RBC: petrolio a 60 dollari nel 2017. 4 Big Cap da comprare ora


Secondo una ricerca di RBC i quattro principali bacini di produzione negli Stati Uniti dovrebbero avere un calo di 59 milioni di barili al giorno a ottobre ma le previsioni parlano di un processo che porterà il prezzo del greggio a 60 dollari nel 2017.

Chevron Corp.
(NYSE: CVX)

Titolo solido per antonomasia grazie alla diversificazione sia nei rami produttivi (si occupa infatti di tutte le fasi della lavorazione che partono dall’esplorazione e includono anche la produzione, raffinazione e commercializzazione, oltre che il trasporto dei prodotti petrolchimici) che nella presenza geografica praticamente mondiale.

Le stime di Wall Street parlano di una crescita composita del 5% per i prossimi 5 anni. la miniera d’oro, è rappresentata dallo sfruttamento dei bacini nel sud degli Stati Uniti e nel sud est del New Mexico, denominati Permian Basin (proprio perchè la loro formazione geologica è da farsi risalire al periodo Permiano) e che permetterebbero una redditività anche con un petrolio a 40 dollari al barile.
A questo va aggiunta una serie di tagli  sulle spese in conto capitale programmate tra il 2016-2018 fati per riuscire a preservare un ottimo dividendo attualmente a 4,35%. Il target è fissato a 111,33 dollari.

Exxon Mobil Corp. (NYSE: XOM)

Anche in questo caso si parla di una diversificazione geografica estrema con  Stati Uniti, Canada, Sud America, Europa, Africa, Asia, Australia e Oceania.

E anche Lee Jackson evidenzia la produttività prevede una ramificazione che va dal polietilene alla plastica e al polipropilene passando per prodotti speciali e comprendendo anche attività come il trasporto e vendita di petrolio greggio e gas naturale. Exxon è anche una società molto forte dal punto di vista finanziario.

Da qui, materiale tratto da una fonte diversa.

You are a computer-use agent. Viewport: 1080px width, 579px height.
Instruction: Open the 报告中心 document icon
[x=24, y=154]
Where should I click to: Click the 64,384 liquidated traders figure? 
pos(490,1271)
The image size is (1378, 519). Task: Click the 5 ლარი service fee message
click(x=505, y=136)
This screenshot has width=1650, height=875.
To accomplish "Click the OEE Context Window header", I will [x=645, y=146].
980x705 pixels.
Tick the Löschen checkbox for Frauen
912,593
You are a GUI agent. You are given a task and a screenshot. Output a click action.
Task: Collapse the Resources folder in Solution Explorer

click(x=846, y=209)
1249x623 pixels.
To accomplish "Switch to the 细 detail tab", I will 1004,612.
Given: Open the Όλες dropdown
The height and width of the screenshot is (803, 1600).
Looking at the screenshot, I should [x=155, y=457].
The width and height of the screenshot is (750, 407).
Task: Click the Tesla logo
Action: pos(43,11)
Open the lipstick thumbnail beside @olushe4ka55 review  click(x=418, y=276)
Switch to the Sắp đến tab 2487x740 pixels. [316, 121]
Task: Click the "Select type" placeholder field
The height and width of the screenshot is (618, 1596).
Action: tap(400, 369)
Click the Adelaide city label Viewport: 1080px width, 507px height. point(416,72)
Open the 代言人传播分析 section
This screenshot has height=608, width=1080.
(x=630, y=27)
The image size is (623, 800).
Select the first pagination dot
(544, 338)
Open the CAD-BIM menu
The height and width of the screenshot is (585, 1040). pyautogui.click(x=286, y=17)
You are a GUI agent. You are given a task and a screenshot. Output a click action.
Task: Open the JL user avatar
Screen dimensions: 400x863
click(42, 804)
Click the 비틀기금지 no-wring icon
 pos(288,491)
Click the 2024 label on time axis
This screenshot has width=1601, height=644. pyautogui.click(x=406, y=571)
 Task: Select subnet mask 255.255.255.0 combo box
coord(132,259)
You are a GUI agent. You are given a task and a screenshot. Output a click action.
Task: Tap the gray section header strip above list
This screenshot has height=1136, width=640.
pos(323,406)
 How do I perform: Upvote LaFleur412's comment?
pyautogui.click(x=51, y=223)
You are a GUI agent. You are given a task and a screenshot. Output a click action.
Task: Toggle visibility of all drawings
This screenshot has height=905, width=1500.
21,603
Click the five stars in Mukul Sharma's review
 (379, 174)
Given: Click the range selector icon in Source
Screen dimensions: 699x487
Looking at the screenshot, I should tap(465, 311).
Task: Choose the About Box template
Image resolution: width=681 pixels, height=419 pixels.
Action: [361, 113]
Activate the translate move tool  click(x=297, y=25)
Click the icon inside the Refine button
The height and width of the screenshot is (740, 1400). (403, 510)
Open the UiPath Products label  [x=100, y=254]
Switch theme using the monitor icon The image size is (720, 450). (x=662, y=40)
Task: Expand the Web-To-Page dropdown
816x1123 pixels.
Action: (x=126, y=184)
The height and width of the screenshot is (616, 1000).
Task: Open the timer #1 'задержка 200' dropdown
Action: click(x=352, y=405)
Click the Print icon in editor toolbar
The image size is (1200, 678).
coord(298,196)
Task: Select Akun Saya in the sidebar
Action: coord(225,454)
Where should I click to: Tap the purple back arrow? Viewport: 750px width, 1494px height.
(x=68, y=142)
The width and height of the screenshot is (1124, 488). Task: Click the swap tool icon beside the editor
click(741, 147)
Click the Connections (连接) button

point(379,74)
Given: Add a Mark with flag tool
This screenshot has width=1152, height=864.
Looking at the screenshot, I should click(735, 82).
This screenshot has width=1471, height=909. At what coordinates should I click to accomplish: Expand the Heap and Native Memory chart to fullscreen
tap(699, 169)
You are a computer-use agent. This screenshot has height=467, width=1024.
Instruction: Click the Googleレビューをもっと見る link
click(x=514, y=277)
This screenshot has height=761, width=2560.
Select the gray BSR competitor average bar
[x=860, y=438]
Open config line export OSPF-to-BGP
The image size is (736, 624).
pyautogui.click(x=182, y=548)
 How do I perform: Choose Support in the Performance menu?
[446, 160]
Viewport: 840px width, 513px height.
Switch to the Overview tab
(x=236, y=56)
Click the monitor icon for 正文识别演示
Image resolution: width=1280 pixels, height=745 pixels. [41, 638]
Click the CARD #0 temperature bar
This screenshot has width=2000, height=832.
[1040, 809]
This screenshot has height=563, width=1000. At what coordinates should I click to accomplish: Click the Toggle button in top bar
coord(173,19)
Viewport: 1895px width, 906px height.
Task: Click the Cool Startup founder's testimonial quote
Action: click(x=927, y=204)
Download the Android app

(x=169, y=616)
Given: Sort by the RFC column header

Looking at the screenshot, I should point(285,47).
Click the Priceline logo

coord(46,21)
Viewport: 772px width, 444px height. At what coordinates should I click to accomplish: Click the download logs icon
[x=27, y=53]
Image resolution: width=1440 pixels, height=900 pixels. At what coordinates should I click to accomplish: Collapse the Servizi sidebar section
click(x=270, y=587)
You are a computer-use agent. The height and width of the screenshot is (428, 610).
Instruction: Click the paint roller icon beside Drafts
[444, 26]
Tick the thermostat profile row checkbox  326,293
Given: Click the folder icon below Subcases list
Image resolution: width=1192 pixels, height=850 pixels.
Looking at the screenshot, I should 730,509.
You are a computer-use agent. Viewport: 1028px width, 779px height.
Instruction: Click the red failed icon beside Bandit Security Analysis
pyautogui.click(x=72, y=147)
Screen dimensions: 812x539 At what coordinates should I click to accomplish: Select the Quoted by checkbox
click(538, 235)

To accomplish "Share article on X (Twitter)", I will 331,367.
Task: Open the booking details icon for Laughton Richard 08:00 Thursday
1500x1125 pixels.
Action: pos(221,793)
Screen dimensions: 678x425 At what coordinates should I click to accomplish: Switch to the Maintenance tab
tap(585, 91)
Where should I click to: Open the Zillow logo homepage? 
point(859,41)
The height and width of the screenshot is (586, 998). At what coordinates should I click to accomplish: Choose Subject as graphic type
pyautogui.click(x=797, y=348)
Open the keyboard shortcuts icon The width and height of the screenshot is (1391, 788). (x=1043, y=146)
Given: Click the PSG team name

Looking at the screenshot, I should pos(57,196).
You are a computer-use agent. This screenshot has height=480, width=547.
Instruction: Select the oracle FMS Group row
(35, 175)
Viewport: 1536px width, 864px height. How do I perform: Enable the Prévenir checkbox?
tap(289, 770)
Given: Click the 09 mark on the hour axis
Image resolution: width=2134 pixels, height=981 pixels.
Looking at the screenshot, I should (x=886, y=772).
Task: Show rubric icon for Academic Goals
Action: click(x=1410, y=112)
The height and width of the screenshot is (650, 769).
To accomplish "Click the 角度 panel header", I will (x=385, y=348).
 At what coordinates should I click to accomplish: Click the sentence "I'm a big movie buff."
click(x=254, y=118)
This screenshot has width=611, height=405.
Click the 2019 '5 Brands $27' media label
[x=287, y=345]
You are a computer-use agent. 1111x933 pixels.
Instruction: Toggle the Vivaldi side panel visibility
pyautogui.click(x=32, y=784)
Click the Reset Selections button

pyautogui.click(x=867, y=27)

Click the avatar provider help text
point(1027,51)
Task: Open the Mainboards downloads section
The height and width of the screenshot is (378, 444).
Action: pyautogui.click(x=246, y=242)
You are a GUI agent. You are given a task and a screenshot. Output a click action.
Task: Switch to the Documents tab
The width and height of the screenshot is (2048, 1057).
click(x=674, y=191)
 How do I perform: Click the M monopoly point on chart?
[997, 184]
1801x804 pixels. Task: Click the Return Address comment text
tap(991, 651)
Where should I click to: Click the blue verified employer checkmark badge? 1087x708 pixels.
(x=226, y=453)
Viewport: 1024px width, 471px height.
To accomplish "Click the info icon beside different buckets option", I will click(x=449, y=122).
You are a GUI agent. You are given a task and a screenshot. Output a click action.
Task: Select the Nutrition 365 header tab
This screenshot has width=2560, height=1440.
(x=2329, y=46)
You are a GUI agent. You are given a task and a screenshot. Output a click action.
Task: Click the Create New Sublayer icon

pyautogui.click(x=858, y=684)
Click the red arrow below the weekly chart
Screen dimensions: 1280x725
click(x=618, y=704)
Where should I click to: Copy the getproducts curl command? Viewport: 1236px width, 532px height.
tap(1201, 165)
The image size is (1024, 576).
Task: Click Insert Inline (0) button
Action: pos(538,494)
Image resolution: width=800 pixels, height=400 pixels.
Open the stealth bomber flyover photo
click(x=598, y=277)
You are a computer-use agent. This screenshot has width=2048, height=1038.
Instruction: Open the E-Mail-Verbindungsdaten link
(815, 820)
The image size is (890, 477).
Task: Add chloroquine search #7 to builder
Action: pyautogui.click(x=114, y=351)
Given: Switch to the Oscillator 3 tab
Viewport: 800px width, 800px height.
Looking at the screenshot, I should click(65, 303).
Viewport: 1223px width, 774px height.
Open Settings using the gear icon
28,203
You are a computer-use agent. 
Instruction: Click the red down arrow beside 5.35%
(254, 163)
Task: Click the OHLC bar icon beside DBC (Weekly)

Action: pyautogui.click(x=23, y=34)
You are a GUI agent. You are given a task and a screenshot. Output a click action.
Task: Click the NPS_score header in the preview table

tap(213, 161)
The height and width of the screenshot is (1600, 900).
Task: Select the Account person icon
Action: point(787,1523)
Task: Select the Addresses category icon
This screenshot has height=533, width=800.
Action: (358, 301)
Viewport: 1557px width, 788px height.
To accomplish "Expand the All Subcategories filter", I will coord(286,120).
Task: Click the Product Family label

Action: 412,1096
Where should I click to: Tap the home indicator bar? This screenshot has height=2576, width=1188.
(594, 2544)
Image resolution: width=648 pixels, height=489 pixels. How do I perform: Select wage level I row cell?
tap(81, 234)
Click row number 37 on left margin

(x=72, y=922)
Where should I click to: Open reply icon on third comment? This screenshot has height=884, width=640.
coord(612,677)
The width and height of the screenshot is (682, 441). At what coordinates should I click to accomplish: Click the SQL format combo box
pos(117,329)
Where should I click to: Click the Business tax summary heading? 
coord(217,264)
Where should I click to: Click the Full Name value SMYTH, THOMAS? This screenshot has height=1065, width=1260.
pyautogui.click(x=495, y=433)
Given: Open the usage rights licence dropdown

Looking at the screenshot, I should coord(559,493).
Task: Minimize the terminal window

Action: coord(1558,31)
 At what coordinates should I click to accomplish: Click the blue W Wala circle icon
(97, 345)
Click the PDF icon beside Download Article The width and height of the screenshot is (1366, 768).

Ha un rating del credito pari a AA+ e un eccezionale rapporto debiti-azioni di 0,23, il tutto supportato da un dividend yield del 3,55%. Il consensus sul target è di 89,63 dollari.

Royal Dutch Shell PLC (NYSE: RDS-A)

Questa società è sopravvissuto alla grande crisi del petrolio meglio delle sue concorrenti.  Anche qui si ha a che fare con una compagnia petrolifera e del gas mondiale che copre sia le attività di upstream che di downstream e che è attiva sia sul fronte dell’esplorazione che dell’estrazione di petrolio greggio, gas naturale e liquidi da gas naturale.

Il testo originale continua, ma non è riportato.